Is ordering from Amazon really worth it? has millions of users and a continuous increase in business. However, their impact on people and the environment needs to be addressed.


Lucybelle Gerlieb

Shopping in person or online is a becoming big debate.

Shopping for home-related items is a hassling chore for most. In past years, families would have to go out at least once a week to provide everyone with food and other basic necessities. However, the billion-dollar company Amazon has helped that task seem a little less daunting. With over 190 million users each month, Amazon has easily become the world’s largest online market. Amazon Fresh, a grocery store founded in 2007, has only 23 locations in the US in addition to its option to order online. Their physical shops have taken convenience to the next level. Instead of scanning your items by hand while checking out, simply walk through one of the Dash Cart lanes. Your items will be scanned by detectors on either side of the cart.

However, big businesses come with their own set of issues. Amazon has raised some pretty major controversies, such as how they treat their employees and their environmental impacts in the past few years. In April of 2020, Amazon illegally fired two employees, and the amount of packaging material they produce is furthering the destruction of our planet. Yet, millions of people are still loyal. People might not support them, but it’s difficult to resist their convenience. 

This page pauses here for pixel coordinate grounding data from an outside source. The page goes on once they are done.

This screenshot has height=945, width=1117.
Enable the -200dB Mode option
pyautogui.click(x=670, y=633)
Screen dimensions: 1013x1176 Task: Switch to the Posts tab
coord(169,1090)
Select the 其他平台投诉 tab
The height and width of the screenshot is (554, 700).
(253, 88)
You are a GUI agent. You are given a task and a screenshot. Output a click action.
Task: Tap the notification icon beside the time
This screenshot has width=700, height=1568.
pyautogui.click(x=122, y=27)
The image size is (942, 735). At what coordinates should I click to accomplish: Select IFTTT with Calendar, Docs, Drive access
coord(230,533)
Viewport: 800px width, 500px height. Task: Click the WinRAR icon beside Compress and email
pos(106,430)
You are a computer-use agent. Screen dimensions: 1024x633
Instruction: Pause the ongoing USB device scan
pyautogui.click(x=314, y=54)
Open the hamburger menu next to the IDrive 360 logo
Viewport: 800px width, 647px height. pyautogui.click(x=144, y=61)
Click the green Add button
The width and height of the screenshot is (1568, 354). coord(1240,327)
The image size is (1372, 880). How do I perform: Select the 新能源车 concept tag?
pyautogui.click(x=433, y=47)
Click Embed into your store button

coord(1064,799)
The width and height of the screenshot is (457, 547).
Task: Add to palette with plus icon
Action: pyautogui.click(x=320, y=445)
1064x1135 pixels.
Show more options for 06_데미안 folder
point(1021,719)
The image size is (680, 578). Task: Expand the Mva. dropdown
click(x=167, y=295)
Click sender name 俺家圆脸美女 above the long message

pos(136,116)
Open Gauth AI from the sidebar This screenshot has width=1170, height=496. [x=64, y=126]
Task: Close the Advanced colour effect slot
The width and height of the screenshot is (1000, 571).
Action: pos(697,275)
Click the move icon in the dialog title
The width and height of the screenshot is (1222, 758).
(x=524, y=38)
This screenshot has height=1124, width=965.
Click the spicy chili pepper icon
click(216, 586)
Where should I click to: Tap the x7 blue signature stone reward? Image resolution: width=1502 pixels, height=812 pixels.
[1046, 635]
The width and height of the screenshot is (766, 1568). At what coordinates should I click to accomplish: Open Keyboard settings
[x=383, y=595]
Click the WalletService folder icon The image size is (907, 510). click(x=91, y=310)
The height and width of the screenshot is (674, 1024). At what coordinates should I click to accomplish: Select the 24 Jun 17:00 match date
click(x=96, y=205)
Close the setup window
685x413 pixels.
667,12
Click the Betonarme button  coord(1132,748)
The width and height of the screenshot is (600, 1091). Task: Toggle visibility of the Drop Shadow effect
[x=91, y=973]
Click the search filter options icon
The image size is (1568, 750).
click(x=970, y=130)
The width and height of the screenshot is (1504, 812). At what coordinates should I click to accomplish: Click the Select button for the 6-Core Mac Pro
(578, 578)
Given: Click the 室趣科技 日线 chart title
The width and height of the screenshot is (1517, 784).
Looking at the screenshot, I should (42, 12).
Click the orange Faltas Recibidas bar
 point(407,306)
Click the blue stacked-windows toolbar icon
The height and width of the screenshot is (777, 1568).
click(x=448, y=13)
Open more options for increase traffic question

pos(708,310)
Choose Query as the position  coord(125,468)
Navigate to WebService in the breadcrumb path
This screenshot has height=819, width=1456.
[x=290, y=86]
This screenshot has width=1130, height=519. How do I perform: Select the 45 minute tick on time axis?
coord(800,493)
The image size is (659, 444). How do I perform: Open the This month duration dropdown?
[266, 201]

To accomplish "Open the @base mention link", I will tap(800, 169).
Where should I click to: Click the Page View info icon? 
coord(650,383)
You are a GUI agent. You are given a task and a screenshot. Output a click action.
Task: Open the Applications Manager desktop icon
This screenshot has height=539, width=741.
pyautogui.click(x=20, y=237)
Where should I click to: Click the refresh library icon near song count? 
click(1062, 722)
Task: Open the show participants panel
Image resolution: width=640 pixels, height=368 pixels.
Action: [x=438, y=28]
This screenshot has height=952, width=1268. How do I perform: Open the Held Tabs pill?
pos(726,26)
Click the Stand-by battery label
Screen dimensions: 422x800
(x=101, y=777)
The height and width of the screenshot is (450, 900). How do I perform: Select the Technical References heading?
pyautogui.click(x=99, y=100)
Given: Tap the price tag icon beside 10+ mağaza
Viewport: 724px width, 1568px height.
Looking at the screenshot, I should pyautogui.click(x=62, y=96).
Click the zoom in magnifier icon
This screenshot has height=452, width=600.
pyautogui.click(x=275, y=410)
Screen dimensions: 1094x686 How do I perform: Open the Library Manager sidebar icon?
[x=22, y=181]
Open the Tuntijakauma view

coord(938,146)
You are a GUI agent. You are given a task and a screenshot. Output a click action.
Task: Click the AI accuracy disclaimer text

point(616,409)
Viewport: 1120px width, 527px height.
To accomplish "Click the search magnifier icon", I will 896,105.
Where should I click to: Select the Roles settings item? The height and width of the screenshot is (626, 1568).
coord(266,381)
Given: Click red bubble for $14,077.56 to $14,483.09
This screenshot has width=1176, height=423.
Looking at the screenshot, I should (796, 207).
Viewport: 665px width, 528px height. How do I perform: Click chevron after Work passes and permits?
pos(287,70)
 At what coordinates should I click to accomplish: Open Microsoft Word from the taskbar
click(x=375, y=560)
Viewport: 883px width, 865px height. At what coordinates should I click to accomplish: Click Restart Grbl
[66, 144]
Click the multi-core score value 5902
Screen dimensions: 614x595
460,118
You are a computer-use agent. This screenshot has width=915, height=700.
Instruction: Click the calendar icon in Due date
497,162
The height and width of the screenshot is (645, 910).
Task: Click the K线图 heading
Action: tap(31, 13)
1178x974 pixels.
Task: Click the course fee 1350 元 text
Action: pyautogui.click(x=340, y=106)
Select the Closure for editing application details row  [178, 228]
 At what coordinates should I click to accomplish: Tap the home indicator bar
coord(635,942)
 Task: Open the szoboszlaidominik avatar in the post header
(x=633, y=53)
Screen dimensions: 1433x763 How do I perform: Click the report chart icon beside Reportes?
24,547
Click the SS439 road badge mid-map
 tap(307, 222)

Amazon has an incredibly large variety of products, spanning from everyday objects to harder-to-find items. They come at a reasonable price, so it’s not surprising that they’re so popular. Some families may not be able to afford the time of constantly going to different stores. That’s where Amazon becomes quite beneficial. It saves money that could be used for things like gas (especially with the recent rise in prices) and normal automotive wear and tear.

Allison LaMaster ’24 only shops on Amazon occasionally. “[I order from Amazon] maybe every month or two, [depending] on if I’m looking for something specific or just shopping.” LaMaster recognizes both its pros and cons. “I’ve heard of their treatment of employees and how they rarely get breaks. I don’t have much to say about it since I haven’t heard Amazon comment on how they would fix problems in the workplace.” 

Despite continuous new advancements regarding Amazon’s inhumane decisions, its revenue has jumped almost 40% compared to a year ago. Again, the convenience factor is hard to ignore. “[Amazon makes it] easy to shop and buy from home without having to get up, you can look up anything you are looking for [and] if you have an Alexa it will tell you updates on your package,” LaMaster says. 

Although, there are just as many cons as there are pros. For example, you can accidentally forget items when shopping online. And when you’re in a store you’re constantly browsing different aisles, making it less likely to forget something. In addition, you have to wait days, sometimes weeks, for your package to arrive. That’s incredibly inconvenient depending on when you need the item. Buying from Amazon just increases their business, making it less likely for them to make the necessary changes in how they run things, such as improving how they treat their employees and finding ways to become more environmentally friendly.

Sure, Amazon has a lot of problems, but the concept of ordering online is incredibly useful. If Amazon and other online ordering companies find better ways to run their business, web-based buying could create a much better future.